● EXERCISE REQUIREMENTS: Where a line holds the word "Partager", copy it from the records.

DATASET RECORDS START

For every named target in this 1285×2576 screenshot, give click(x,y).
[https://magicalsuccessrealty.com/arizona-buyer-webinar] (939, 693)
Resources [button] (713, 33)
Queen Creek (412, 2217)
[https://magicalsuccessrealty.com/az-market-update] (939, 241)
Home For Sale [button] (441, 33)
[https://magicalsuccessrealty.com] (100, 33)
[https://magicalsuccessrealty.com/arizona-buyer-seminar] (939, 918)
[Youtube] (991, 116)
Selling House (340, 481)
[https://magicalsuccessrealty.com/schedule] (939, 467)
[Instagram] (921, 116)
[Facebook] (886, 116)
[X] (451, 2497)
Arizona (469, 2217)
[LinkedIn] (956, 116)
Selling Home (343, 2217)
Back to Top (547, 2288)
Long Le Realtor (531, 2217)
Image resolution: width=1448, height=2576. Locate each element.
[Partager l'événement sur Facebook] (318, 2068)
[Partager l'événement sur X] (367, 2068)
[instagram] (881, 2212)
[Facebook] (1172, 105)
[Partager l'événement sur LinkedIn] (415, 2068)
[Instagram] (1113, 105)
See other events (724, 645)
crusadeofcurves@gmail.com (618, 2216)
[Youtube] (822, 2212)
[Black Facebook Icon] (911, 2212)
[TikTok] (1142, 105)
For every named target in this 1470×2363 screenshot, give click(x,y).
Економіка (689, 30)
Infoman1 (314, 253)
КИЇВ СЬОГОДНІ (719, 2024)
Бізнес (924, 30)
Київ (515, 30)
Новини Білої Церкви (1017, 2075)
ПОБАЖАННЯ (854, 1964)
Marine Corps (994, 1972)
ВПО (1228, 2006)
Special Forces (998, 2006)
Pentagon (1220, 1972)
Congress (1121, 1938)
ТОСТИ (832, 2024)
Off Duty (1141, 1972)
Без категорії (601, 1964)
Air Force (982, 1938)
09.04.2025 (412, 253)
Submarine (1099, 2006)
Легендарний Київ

DATASET RECORDS END

● EXPECTED ANSWER:
[Partager l'événement sur Facebook] (318, 2068)
[Partager l'événement sur X] (367, 2068)
[Partager l'événement sur LinkedIn] (415, 2068)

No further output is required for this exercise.